Le faible niveau des taux d’intérêt a favorisé cette tendance. Selon l’agence de notation Standard & Poors, 37% des multinationales étaient fortement endettées en 2017. C’est 5 points de plus qu’en 2007, à la veille de la crise financière. Des sommes d’argent toujours plus importantes ont été prêtées à des entreprises avec des cotes de crédit moins bonnes. Du fait que les taux d’intérêt commencent à remonter, beaucoup de ces emprunteurs moins solides ne pourront plus rembourser leurs prêts.
Des marchés de plus en plus risqués…
En conséquence, la cote de crédit des marchés s’est détériorée. Depuis 1980, la cote médiane des obligations est passée de A- à BBB- (une cote située juste un cran au-dessus de la cote « junk », c’est-à-dire pacotille).
Même les entreprises qui se targuaient d’avoir les meilleures cotes ont vu celles-ci se dégrader. Selon PIMCO, une société de gestion obligataire, 48% des obligations des entreprises les mieux notées sont maintenant cotées BBB. C’est 25% de plus que dans les années 1990. Signe que ces entreprises sont bien plus endettées qu’auparavant, le ratio de l’effet de levier net des entreprises cotées BBB est maintenant de 2,9, contre 1,7 en 2000.

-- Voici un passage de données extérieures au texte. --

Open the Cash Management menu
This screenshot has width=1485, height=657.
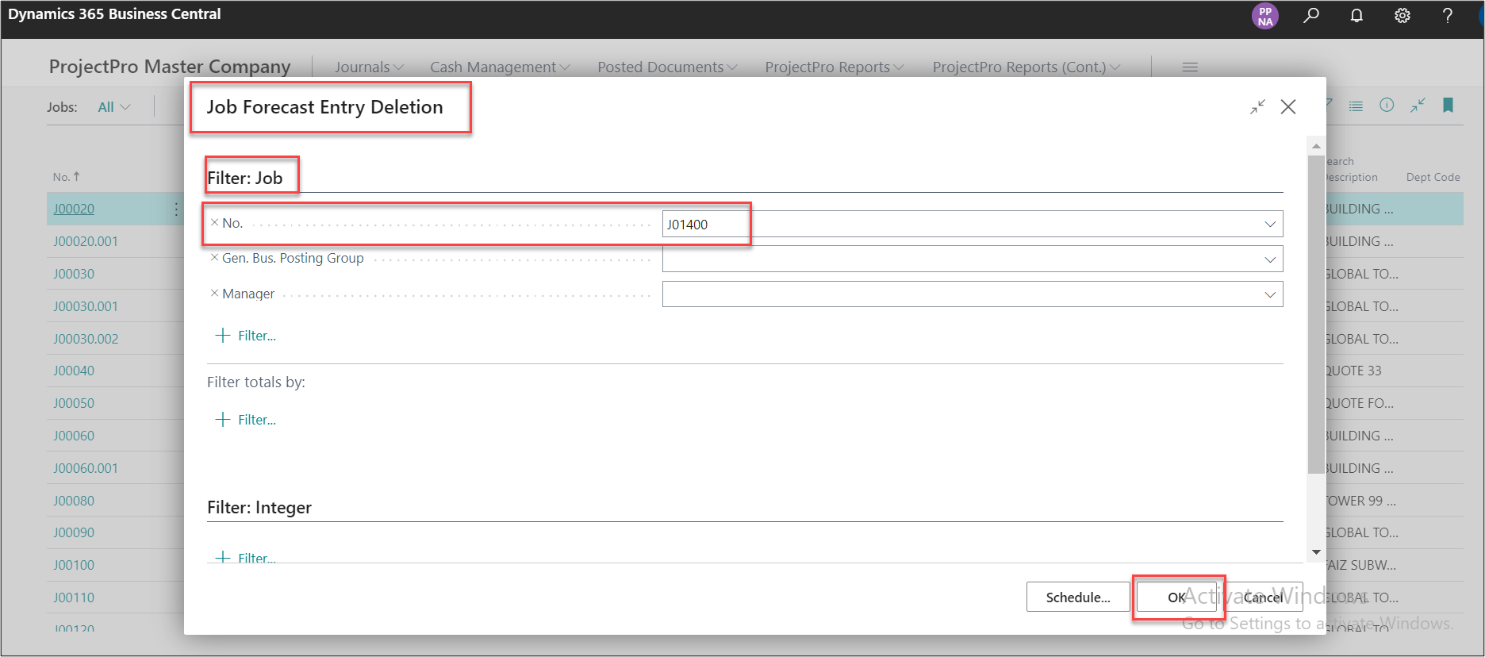click(x=499, y=67)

…et des investisseurs qui ne réclament pas leur prime de risque
Le fait que les investisseurs ne réclament pas pour autant des rendements plus élevés pour compenser les risques accrus liés à cet endettement constitue un autre signal malsain. De même que les taux d’intérêt bas ont encouragé les entreprises à emprunter, ils ont incité les investisseurs à garnir leurs portefeuilles d’obligations, faute de trouver de meilleurs placements pour leurs disponibilités.
La chute de 40 % du coût des couvertures de défaillances (CDS) dans ce contexte au cours des 2 dernières années est un autre signe inquiétant. Tout se passe comme si la perspective d’un défaut des entreprises inquiétait moins les investisseurs, alors que les risques ont été pratiquement inchangés au cours de cette période.

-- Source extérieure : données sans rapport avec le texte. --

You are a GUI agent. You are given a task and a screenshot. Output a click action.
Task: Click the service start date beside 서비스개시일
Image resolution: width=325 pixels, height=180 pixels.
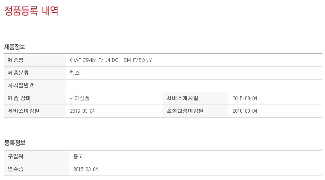point(245,98)
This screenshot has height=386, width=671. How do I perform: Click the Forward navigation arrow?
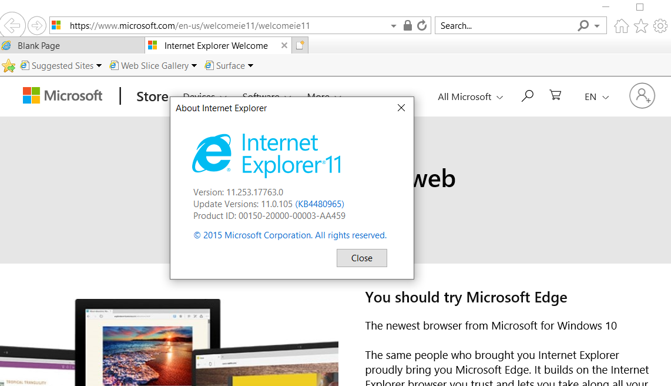coord(37,25)
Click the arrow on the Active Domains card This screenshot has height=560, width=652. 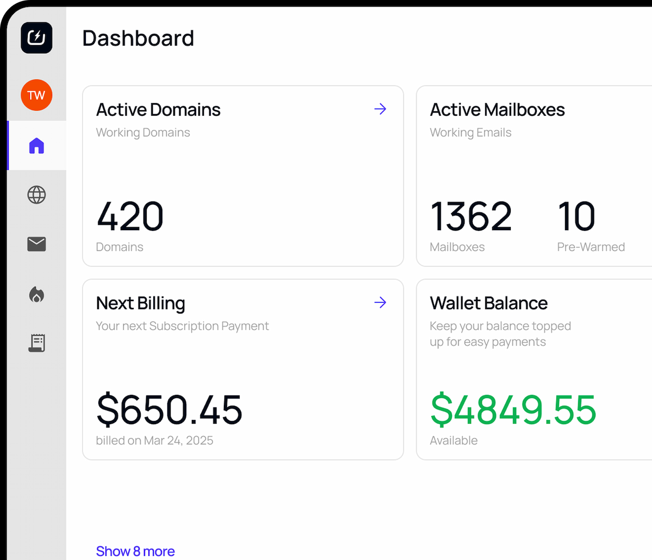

Autrement dit, les investisseurs ont renoncé à se faire rémunérer pour une partie des risques qu’ils prennent. Si l’on ajoute la baisse de la liquidité du marché obligataire, liée au désintérêt des banques pour les activités de marché, on a la recette parfaite pour la prochaine crise financière, affirme The Economist.
Le retrait des banques centrales, qui commencent à stopper leurs injections monétaires, devrait faire le reste.

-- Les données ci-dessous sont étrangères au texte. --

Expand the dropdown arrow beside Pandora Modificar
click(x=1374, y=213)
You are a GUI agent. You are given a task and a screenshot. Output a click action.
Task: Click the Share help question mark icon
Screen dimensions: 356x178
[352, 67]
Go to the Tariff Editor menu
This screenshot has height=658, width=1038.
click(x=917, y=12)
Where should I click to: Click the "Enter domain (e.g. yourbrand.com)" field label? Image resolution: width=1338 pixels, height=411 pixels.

Nous sommes déjà entrés dans la zone de risque
Pour la société de recherche Gavekal, nous sommes déjà entrés dans la zone de danger. Les analystes de marché ont tendance à suivre la différence entre les taux de long terme et de court terme des bons du Trésor américain, pour tenter d’y détecter un potentiel indicateur de contraction. Selon la banque d’affaires Goldman Sachs, une inversion de la courbe des taux (c’est-à-dire le fait que les taux des obligations à long terme sont rattrapés par ceux des obligations à court terme en dépit du risque accru que présentent ces titres) était le signe annonciateur des 7 dernières récessions.
Mais les politiques d’assouplissement quantitatif des banques centrales ont brouillé la configuration des marchés financiers. Désormais, il est donc plus judicieux de s’intéresser à l’évolution des obligations du secteur privé, affirme Charles Gave directeur de Gavekal.
Il s’est penché sur les taux de rendement des obligations à long terme d’entreprises cotées BBB, qu’il a comparés aux taux d’intérêt qu’elles pouvaient obtenir des banques. Il a constaté que ces taux étaient actuellement équivalents.
Si les taux des crédits consentis par les banques deviennent supérieurs à ceux des obligations, il faudra s’attendre à « une récession aux États-Unis, un accident financier ailleurs, ou les deux », affirme cet économiste.